Standing on the balcony in Act 2, Scene 2, Juliet laments Romeo’s last name. If only he were not a Montague! After all, “What’s in a name? That which we call a rose by any other name would smell as sweet.”
Her point is that the essence of someone or something remains the same, whatever his or its name. Apparently, her point was lost on Cooley LLP senior counsel Jon Graves as he dealt with a problem in representing Medical Technology Associates II (MedTech) in a patent dispute with its former chief executive, Carl Rausch.
Jon’s problem was that he had testimony--ten letters and emails—he wanted to submit in support of MedTech’s opposition to Rausch’s motion to compel arbitration. But the deadline for submitting testimony had come and gone. Worse, Jon had expressly told the court he didn’t intend to submit any further testimony.
That’s when he had a crackerjack idea. He would submit the testimony—all ten letters and emails—but he wouldn’t call it testimony. He would call it something else! He filed a 61-page Submission in Response to the Court’s May 17, 2022, Order. The opening paragraph was consistent with the title, stating that the submission was intended to explain MedTech’s decision not to present further testimony.

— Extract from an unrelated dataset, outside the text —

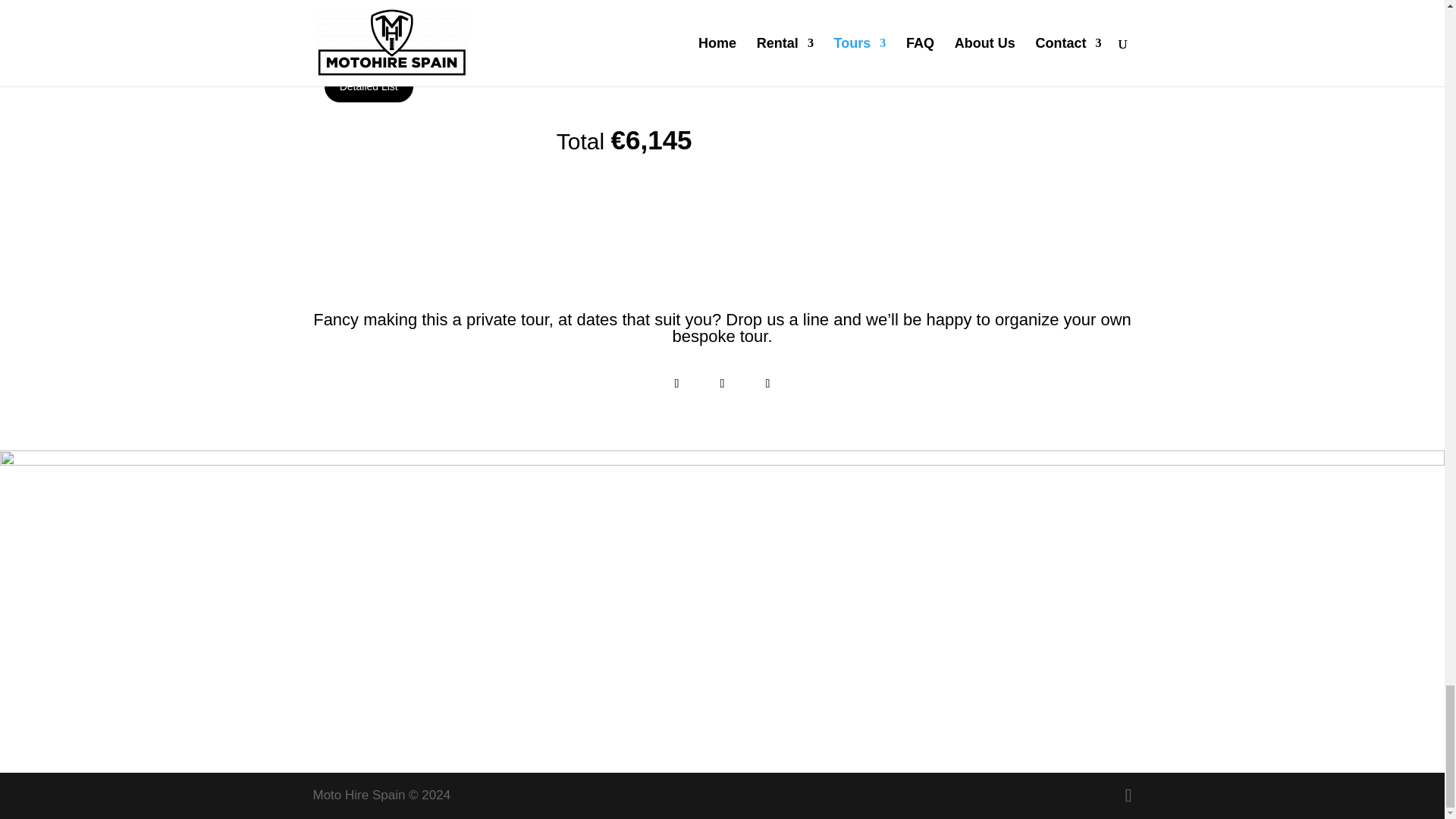
Follow on Instagram (767, 383)
0 (489, 20)
Follow on X (721, 383)
Follow on Facebook (675, 383)
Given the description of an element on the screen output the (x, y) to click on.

The filing did, in fact, contain seven pages of legal argument. The problem, in the view of defendant Rauch and his counsel, was that the remaining 54 pages consisted of letters and emails that had never been submitted as evidence.
Rauch and his counsel fired off a letter to the court arguing that Jon’s Submission had “poisoned the well,” was an attempt to circumvent the post-hearing briefing schedule and evade the court’s page limits, was submitted in “blatant disregard” of the court’s orders, and contained exhibits that hadn’t been identified in the plaintiff’s prehearing exhibit list.